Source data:

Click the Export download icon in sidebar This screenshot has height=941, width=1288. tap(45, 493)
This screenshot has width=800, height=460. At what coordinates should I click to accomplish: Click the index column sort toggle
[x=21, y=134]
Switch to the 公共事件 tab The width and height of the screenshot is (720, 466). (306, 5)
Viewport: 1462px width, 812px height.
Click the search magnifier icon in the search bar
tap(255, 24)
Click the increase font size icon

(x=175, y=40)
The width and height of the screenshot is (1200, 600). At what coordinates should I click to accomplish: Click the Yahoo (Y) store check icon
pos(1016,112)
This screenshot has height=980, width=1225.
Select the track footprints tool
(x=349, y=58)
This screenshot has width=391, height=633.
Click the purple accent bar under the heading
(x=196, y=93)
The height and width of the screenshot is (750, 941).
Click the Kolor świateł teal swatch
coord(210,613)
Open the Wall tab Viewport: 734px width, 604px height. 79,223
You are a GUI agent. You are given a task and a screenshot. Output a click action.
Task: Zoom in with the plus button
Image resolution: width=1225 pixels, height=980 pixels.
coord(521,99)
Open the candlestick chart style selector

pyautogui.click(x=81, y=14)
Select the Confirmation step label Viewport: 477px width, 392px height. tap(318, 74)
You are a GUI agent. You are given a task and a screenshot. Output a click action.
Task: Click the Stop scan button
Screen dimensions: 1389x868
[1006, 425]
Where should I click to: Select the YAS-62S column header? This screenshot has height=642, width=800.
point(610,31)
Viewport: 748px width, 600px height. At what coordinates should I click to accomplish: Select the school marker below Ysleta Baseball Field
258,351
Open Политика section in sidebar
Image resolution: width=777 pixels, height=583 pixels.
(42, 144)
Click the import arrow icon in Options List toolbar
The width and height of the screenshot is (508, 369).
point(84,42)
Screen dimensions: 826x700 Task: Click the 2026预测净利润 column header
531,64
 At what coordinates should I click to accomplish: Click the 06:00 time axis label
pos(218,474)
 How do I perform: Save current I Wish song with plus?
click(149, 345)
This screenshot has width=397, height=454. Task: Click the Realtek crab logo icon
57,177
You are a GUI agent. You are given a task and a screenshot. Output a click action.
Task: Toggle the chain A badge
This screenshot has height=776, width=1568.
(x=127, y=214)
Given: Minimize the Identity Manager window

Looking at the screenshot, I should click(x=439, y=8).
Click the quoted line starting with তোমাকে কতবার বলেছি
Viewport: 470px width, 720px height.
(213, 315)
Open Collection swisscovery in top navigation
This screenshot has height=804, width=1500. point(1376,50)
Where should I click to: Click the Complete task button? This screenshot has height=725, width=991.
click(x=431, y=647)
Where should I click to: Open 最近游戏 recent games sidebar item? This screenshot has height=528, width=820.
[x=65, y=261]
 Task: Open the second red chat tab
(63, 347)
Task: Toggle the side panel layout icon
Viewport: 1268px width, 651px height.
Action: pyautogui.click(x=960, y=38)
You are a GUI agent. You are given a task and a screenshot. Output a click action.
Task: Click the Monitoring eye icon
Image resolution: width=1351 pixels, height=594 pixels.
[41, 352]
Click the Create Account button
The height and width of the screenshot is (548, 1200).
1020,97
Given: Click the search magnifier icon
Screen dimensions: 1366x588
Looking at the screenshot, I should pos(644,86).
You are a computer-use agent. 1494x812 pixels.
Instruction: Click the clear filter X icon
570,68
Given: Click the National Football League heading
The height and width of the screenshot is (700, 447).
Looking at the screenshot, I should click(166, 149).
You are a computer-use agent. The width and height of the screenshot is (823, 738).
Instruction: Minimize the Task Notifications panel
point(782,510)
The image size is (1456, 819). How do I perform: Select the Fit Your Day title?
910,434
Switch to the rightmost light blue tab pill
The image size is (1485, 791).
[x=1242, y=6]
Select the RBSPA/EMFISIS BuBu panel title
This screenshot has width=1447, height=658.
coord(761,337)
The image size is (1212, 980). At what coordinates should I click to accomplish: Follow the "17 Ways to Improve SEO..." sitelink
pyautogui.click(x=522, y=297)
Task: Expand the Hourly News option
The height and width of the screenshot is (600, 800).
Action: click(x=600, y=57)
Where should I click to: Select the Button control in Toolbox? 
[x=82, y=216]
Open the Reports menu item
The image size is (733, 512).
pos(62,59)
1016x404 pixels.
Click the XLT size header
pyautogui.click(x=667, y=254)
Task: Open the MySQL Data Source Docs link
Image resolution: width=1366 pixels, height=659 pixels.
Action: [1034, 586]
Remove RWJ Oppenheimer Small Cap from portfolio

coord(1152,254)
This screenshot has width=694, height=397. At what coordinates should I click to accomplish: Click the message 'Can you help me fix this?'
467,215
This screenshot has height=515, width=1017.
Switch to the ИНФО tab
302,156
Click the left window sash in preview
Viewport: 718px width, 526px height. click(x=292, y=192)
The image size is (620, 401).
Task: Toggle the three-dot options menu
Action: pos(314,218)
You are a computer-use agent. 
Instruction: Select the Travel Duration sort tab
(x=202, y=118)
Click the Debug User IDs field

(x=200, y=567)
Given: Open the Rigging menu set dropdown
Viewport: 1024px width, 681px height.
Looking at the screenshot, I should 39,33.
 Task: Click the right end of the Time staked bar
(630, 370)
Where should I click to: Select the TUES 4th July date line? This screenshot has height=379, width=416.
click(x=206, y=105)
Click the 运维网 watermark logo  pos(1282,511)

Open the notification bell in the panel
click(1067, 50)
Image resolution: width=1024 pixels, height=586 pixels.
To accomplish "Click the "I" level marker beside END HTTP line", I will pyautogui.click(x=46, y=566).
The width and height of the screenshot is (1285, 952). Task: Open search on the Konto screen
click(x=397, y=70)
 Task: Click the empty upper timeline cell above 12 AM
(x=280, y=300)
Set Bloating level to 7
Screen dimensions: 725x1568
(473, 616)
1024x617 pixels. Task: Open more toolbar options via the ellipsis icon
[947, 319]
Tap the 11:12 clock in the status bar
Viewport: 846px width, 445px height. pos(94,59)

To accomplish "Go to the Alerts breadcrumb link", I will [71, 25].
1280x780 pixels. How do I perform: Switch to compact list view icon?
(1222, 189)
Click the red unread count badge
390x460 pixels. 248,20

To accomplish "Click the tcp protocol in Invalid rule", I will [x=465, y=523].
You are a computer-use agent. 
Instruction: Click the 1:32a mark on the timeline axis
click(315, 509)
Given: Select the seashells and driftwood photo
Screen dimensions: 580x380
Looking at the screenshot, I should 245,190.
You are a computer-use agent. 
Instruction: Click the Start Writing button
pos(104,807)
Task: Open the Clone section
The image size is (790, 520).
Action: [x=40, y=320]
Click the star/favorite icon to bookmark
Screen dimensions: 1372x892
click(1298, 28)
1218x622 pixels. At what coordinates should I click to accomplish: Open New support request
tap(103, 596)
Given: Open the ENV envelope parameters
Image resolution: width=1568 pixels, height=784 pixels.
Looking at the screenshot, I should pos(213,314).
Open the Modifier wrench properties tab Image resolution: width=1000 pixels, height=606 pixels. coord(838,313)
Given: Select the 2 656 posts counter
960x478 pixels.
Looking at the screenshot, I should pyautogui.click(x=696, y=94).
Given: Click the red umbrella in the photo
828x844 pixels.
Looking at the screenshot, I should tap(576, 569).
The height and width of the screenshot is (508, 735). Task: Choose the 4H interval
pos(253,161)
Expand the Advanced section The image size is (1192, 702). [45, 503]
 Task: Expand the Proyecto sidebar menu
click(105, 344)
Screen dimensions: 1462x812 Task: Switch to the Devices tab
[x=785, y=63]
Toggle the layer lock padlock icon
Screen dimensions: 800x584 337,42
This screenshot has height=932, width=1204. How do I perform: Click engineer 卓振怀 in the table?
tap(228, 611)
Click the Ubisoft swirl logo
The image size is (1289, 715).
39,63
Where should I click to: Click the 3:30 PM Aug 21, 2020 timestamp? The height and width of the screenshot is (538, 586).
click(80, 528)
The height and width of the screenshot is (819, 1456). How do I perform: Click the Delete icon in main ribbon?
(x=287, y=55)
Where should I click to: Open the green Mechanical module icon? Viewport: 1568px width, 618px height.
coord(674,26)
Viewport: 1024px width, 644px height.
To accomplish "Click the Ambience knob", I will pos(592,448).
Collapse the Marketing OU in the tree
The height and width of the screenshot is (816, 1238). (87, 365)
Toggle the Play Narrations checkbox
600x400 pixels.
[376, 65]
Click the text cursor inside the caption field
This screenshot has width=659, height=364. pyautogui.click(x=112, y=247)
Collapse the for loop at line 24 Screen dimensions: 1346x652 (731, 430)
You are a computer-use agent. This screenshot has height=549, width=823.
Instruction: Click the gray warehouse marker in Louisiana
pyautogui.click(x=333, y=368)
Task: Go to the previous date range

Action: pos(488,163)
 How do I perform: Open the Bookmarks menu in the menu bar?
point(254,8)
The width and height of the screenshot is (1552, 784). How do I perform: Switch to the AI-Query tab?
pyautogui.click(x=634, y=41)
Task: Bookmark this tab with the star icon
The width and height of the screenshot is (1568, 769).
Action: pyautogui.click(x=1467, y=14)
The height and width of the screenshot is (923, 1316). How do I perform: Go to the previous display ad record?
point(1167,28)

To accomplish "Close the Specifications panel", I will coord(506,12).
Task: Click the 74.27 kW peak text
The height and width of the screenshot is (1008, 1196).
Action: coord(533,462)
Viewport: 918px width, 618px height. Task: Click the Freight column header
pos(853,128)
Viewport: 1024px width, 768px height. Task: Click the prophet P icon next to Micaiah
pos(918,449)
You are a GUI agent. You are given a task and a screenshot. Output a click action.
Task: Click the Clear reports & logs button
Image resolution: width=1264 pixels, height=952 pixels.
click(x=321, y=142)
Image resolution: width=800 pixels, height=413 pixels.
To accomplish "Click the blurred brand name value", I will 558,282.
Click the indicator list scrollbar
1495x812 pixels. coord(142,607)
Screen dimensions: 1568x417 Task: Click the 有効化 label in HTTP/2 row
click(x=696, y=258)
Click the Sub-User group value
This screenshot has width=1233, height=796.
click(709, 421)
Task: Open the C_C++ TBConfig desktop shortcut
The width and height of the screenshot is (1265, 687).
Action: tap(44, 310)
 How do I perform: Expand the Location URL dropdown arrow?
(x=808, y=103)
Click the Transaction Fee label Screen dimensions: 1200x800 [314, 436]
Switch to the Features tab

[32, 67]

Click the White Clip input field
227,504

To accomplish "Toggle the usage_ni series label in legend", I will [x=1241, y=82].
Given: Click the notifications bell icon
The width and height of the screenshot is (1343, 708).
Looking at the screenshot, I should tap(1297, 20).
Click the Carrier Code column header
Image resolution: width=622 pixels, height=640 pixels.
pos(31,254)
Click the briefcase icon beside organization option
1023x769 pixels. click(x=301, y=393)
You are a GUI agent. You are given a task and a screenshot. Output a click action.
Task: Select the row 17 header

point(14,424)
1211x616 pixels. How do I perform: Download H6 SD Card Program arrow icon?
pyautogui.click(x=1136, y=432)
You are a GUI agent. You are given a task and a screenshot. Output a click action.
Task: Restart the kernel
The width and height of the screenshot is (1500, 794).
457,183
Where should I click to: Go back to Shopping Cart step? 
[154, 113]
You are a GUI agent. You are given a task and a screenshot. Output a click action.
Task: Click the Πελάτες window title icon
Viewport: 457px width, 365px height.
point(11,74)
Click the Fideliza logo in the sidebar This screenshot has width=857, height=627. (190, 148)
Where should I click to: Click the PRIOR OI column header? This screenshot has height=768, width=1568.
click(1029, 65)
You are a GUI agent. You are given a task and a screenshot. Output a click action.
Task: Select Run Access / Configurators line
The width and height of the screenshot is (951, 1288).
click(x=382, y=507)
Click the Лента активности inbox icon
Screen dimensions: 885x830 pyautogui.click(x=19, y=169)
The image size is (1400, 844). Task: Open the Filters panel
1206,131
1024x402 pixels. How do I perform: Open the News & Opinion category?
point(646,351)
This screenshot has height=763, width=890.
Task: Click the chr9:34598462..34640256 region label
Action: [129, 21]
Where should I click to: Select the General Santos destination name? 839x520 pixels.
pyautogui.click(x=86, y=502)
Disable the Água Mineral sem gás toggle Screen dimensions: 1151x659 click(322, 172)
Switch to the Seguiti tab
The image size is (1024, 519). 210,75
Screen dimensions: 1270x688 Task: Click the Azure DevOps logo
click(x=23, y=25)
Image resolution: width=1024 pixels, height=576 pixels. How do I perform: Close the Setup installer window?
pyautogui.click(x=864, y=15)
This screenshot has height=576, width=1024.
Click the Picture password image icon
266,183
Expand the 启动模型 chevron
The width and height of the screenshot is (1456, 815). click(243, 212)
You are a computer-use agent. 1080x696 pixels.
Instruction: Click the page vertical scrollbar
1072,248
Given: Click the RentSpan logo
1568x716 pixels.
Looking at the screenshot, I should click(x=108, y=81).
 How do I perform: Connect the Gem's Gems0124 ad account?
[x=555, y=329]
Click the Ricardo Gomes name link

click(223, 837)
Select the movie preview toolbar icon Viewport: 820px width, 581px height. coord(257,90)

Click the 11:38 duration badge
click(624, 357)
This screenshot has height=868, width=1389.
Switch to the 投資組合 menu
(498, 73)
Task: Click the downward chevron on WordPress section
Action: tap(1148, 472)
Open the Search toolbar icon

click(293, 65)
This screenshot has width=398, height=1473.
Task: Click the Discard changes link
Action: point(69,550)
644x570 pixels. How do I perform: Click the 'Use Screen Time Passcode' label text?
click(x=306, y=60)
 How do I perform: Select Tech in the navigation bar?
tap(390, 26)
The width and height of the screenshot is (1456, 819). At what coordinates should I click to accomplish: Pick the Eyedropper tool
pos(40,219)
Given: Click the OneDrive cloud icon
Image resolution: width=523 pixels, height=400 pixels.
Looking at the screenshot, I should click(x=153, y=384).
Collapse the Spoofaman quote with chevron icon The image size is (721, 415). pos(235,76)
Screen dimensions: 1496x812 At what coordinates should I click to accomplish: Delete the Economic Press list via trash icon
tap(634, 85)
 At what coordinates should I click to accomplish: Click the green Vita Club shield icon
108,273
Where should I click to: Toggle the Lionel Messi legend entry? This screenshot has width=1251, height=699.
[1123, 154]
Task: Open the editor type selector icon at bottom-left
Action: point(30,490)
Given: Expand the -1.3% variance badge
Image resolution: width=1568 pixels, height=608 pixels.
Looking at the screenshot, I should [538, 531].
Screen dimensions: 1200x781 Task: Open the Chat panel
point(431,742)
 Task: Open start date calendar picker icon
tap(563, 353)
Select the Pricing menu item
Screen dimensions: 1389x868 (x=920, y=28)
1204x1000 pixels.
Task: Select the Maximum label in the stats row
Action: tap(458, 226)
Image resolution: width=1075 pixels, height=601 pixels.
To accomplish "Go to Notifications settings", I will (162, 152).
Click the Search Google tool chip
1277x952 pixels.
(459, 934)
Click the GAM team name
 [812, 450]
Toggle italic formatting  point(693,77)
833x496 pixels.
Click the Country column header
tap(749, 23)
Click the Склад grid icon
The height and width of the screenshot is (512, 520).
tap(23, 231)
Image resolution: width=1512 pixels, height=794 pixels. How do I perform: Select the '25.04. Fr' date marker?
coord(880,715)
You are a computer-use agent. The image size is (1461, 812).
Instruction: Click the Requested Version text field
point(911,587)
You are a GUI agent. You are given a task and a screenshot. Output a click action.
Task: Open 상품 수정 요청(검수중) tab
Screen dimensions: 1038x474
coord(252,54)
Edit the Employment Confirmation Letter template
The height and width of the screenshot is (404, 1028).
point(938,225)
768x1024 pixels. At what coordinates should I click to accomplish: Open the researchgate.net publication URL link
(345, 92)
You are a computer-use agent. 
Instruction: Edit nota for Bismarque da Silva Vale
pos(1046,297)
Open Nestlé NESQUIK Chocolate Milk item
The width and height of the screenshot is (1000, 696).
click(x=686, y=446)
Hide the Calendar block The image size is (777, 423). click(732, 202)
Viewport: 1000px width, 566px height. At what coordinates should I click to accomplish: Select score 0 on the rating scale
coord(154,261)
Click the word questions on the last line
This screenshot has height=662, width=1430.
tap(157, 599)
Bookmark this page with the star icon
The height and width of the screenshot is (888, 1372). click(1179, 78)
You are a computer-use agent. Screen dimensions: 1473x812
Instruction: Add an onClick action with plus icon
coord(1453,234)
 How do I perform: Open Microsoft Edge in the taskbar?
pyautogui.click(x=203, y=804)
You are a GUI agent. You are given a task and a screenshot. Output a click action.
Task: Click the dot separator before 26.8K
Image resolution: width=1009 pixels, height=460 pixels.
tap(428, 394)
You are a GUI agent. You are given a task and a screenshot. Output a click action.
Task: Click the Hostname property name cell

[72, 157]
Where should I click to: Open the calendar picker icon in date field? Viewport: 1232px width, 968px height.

▶ TASK BRIEF: Edit the records starting at the line containing "Task: Toggle the side panel layout icon" and ending at the line containing "Action: pyautogui.click(x=960, y=38)": swap "side panel" for "navigation panel" and keep everything else as it is. Give back only those lines.

▶ RESULT FOR THIS TASK:
Task: Toggle the navigation panel layout icon
Viewport: 1268px width, 651px height.
Action: pyautogui.click(x=960, y=38)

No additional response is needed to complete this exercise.